=== Provided entries ===

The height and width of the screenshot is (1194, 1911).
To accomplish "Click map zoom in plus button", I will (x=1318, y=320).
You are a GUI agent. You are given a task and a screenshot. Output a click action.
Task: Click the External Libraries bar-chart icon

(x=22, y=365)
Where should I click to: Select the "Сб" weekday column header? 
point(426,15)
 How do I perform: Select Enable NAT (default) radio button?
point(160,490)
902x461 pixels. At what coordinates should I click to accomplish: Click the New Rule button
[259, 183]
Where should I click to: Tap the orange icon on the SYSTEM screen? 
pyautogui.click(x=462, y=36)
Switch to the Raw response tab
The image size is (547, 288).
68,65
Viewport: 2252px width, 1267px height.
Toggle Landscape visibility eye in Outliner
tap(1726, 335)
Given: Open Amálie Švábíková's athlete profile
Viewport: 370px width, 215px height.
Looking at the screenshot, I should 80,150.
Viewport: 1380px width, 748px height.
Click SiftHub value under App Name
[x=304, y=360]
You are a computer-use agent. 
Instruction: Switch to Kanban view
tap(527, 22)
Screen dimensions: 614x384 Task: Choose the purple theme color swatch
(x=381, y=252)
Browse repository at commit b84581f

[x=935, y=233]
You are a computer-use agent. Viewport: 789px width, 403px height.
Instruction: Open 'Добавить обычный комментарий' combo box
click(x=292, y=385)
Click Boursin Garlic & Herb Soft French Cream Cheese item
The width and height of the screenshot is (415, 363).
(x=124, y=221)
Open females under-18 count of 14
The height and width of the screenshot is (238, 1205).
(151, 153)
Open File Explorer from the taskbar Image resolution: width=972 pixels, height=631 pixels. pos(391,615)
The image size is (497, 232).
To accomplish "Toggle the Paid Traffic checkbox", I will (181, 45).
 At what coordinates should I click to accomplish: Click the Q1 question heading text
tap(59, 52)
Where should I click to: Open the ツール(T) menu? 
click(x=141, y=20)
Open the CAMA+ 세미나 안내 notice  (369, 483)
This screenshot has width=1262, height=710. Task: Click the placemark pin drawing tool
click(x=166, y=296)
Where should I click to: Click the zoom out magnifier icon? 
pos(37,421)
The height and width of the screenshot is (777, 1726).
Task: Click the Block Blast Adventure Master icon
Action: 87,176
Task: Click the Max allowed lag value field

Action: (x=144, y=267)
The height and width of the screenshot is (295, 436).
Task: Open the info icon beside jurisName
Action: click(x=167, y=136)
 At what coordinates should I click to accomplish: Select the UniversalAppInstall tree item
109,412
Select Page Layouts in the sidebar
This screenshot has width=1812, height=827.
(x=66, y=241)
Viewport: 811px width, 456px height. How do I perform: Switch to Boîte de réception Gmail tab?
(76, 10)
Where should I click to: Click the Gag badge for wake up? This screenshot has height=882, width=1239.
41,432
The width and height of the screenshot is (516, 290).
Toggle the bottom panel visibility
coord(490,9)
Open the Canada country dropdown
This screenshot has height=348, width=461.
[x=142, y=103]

===

# Exercise brief
Reproduce each of the lines above verbatim, covering all the records.

# Solution
The height and width of the screenshot is (1194, 1911).
To accomplish "Click map zoom in plus button", I will (x=1318, y=320).
You are a GUI agent. You are given a task and a screenshot. Output a click action.
Task: Click the External Libraries bar-chart icon

(x=22, y=365)
Where should I click to: Select the "Сб" weekday column header? 
point(426,15)
 How do I perform: Select Enable NAT (default) radio button?
point(160,490)
902x461 pixels. At what coordinates should I click to accomplish: Click the New Rule button
[259, 183]
Where should I click to: Tap the orange icon on the SYSTEM screen? 
pyautogui.click(x=462, y=36)
Switch to the Raw response tab
The image size is (547, 288).
68,65
Viewport: 2252px width, 1267px height.
Toggle Landscape visibility eye in Outliner
tap(1726, 335)
Given: Open Amálie Švábíková's athlete profile
Viewport: 370px width, 215px height.
Looking at the screenshot, I should 80,150.
Viewport: 1380px width, 748px height.
Click SiftHub value under App Name
[x=304, y=360]
You are a computer-use agent. 
Instruction: Switch to Kanban view
tap(527, 22)
Screen dimensions: 614x384 Task: Choose the purple theme color swatch
(x=381, y=252)
Browse repository at commit b84581f

[x=935, y=233]
You are a computer-use agent. Viewport: 789px width, 403px height.
Instruction: Open 'Добавить обычный комментарий' combo box
click(x=292, y=385)
Click Boursin Garlic & Herb Soft French Cream Cheese item
The width and height of the screenshot is (415, 363).
(x=124, y=221)
Open females under-18 count of 14
The height and width of the screenshot is (238, 1205).
(151, 153)
Open File Explorer from the taskbar Image resolution: width=972 pixels, height=631 pixels. pos(391,615)
The image size is (497, 232).
To accomplish "Toggle the Paid Traffic checkbox", I will (181, 45).
 At what coordinates should I click to accomplish: Click the Q1 question heading text
tap(59, 52)
Where should I click to: Open the ツール(T) menu? 
click(x=141, y=20)
Open the CAMA+ 세미나 안내 notice  (369, 483)
This screenshot has width=1262, height=710. Task: Click the placemark pin drawing tool
click(x=166, y=296)
Where should I click to: Click the zoom out magnifier icon? 
pos(37,421)
The height and width of the screenshot is (777, 1726).
Task: Click the Block Blast Adventure Master icon
Action: 87,176
Task: Click the Max allowed lag value field

Action: (x=144, y=267)
The height and width of the screenshot is (295, 436).
Task: Open the info icon beside jurisName
Action: click(x=167, y=136)
 At what coordinates should I click to accomplish: Select the UniversalAppInstall tree item
109,412
Select Page Layouts in the sidebar
This screenshot has width=1812, height=827.
(x=66, y=241)
Viewport: 811px width, 456px height. How do I perform: Switch to Boîte de réception Gmail tab?
(76, 10)
Where should I click to: Click the Gag badge for wake up? This screenshot has height=882, width=1239.
41,432
The width and height of the screenshot is (516, 290).
Toggle the bottom panel visibility
coord(490,9)
Open the Canada country dropdown
This screenshot has height=348, width=461.
[x=142, y=103]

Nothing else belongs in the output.